[Foundation-l] I'm a creative commoner!!!

Domas Mituzas midom.lists at gmail.com
Sun Mar 29 15:34:18 UTC 2009

Originally I wrote it somewhere on a blog ( http://dammit.lt/2009/03/28/im-a-creative-commoner/ 
  ), so this is a bit long copy-paste into an email:
Lately Creative Commons is becoming very dominant topic in my life.  
First of all, I see all the people in free culture world holding their  
breath and waiting for Wikipedia switch to CC license. I’m waiting for  
that too - and personally I really endorse it. Though usually people  
do not really notice licenses on web content, they really do once they  
see something they really want to reuse. Wikipedia ends up being  
isolated island, if it doesn’t go after sharing and exchanging  
information with other projects.

It takes time to understand one is ‘creative commoner’. I do have a t- 
shirt with such caption, but it is much more comfortable once you  
start feeling real power of use and reuse of information. Few anecdotes…

 > Dear Mr. Mituzas,

 > Thank you for making your photographs available under a
 > Creative Commons license. I am writing to inform you that
 > the American Society of Civil Engineers has featured a
 > silhouette of “Up we go” on the cover of its new book,
 > “Constructability Concepts and Practice.”
 > https://www.asce.org/bookstore/book.cfm?book=7742

 > Per the terms of the license, the following credit appears
 > on page ii of the book: “Front cover photograph by Domas
 > Mituzas used under a Creative Commons license.
 > http://creativecommons.org/licenses/by/2.0/.”

 > I will be happy to send a copy of the book to you if you
 > will provide me your mailing address.

I got this email back in summer, 2007. Did I just steal a job from  
professional photographer? Or would they just leave blank book cover?  
Will this lead to a better bridge in future? Did I join a civil cause?  
All I know now, is that I’m book cover photographer, albeit quite  
cheap one. Also, by using CC license I simply used lingua-franca of  
world I’m in - and now my content can evolve into shapes that I  
couldn’t expect, and that would be limited by non-portable licenses.
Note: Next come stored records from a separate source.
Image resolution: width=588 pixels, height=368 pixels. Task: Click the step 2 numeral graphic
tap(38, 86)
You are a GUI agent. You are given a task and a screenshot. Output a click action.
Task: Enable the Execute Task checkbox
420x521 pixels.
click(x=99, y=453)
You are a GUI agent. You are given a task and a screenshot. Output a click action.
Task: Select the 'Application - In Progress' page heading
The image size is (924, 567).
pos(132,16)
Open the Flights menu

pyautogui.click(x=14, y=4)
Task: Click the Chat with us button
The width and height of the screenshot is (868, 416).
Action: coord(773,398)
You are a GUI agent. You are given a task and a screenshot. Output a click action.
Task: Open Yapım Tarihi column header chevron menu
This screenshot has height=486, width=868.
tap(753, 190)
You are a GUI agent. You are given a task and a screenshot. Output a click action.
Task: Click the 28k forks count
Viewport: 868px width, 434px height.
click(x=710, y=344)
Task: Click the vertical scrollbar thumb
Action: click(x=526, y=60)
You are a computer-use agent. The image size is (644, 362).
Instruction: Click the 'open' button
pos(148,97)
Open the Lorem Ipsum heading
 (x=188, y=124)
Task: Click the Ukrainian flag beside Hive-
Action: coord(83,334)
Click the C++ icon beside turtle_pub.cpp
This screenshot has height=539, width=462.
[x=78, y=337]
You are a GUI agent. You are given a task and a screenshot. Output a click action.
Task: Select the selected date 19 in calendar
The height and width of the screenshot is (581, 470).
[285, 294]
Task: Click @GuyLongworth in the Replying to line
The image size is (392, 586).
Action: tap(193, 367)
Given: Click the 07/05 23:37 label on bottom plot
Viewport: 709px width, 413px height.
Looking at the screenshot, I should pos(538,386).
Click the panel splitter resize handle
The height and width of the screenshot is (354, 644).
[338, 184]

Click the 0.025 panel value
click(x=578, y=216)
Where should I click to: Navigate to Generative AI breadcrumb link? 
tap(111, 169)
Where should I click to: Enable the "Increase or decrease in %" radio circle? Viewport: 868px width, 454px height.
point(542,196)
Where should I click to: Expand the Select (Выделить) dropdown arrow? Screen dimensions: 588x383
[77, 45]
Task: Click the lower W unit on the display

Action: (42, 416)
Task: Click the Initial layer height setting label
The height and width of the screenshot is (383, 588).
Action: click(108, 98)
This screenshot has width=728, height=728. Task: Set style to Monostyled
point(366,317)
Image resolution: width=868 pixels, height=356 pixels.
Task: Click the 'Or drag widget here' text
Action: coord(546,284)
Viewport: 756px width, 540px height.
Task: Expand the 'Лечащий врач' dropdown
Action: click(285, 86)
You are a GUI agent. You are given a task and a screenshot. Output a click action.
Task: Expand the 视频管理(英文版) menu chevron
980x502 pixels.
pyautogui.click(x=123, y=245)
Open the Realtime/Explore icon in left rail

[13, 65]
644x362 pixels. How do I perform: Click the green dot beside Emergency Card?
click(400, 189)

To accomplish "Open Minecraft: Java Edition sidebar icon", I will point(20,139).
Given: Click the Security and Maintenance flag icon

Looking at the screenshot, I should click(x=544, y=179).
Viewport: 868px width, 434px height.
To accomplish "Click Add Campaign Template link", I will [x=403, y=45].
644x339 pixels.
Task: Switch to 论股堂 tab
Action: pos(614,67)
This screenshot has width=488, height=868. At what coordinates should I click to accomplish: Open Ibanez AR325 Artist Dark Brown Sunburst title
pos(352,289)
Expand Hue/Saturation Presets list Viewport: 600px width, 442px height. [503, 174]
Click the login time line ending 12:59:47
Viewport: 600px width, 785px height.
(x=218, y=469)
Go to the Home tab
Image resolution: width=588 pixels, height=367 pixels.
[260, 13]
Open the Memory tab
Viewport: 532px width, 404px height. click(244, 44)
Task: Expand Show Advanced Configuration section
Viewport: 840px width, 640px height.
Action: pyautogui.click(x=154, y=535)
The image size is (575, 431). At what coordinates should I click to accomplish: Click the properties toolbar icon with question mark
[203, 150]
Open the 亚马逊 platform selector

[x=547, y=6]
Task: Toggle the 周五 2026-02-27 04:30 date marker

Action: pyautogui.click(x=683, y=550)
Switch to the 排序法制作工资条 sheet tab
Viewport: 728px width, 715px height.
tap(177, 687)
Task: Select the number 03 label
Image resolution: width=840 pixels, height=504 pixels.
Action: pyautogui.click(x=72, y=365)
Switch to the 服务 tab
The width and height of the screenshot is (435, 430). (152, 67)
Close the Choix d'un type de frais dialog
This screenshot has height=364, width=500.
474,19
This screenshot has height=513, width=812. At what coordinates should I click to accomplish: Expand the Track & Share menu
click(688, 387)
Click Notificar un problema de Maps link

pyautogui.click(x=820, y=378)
Other anecdote is way more internal. I have cheap point-and-shoot  
camera (same one to shoot book cover pictures :) that I use during my  
travels. It fits well into my jeans pocket, it doesn’t provide me any  
self esteem in professional photography. Still, I get to places, I  
take pictures, I place them on my flickr photostream, and I license  
them under creative commons. And fascinating things happen - my  
pictures appear on top of Wikipedia articles (like http://en.wikipedia.org/wiki/List_of_largest_buildings_in_the_world 
  ), without any intervention of mine. People just use it, I can sit  
back, relax, and see how the contribution widens.

Of course, there other different stories. My colleague (and manager)  
runs a wiki about his own town, Bielepedia, and he wants to exchange  
information with Wikipedia. Now he can’t, as well as quite a lot of  
other free content community projects. Though of course, some may  
believe license difference doesn’t mean much, in this case it means  
that we’re building borders we don’t need nor we have intent to  

I live and breathe Wikipedia technology, but I do not feel competent  
enough to go and push content itself around, and it just shows up  
there itself (oh, of course, there’s army of committed volunteers who  
help with that). So, I benefit the project just by being creative  
commoner, and I may benefit lots of other projects. We at Wikipedia  
technical team are very open in what we do, and try to spread our know- 
how in many directions. Documents I wrote about how we do things ended  
up downloaded hundred thousand times, and I really hope that some of  
that know-how will end up used and reused.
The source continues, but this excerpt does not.